- _GIVEN TEXT_:
★ ★ ★
Identity of Jack the Ripper Finally Discovered: 125-Yr Old Case May Be Drawing To A Close [VIDEO]

The true identity of Jack the Ripper has eluded generation after generation of investigators. The mystery has been around for over 125 years, and after dozens of named suspects, none have zeroed in on the killer.

The elusive character has baffled investigators over the years, and some have even implicated famous names such as Vincent Van Gogh the artist, Lewis Carroll of Alice In Wonderland fame, and several members of the Royal family.

However, a retired homicide detective named Trevor Marriot says that the true nature of Jack the Ripper has been staring us in the face all along. He believes that a German sailor, Carl Feigenbaum, was the one who committed all the gruesome murders, and maybe even more than those recorded in England at the time.

Marriot says he's uncovered the identity of Jack the Ripper by combining the investigation of old documents, and high-tech forensics.

The most popular elements of the Jack the Ripper case is this: Mary Ann Nichols, Annie Chapman, Elizabeth Stride, Catherine Eddowes and Mary Jane Kelly--five women, all of whom believed to be prostitutes, were killed by stabbing within close proximity of each other (a fourth of a mile), in Whitechapel, a neighborhood of London. Accounts and pictures of the corpses circulate the internet, with the bodies horribly mutilated and disemboweled after their deaths.
★ ★ ★
- _MATERIAL PROVIDED_:
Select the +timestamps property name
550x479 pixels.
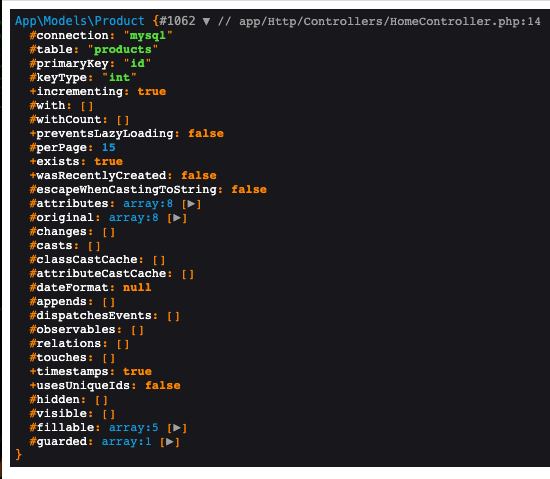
★ ★ ★
- _REQUIRED ACTIONS_:
- A) According to the Jack the Ripper article, whom does Trevor Marriot believe committed the murders?
- B) Print the Jack the Ripper article's text from "The true identity" up to and including "the Royal family.".
- C) Name every woman the Jack the Ripper article identifies as a victim.
The lines above come from a source separate from the Jack the Ripper article.

- _ANSWERS TO THIS EXERCISE_:
- A) A German sailor, Carl Feigenbaum.

- B)
The true identity of Jack the Ripper has eluded generation after generation of investigators. The mystery has been around for over 125 years, and after dozens of named suspects, none have zeroed in on the killer.

The elusive character has baffled investigators over the years, and some have even implicated famous names such as Vincent Van Gogh the artist, Lewis Carroll of Alice In Wonderland fame, and several members of the Royal family.

- C) Mary Ann Nichols, Annie Chapman, Elizabeth Stride, Catherine Eddowes, and Mary Jane Kelly.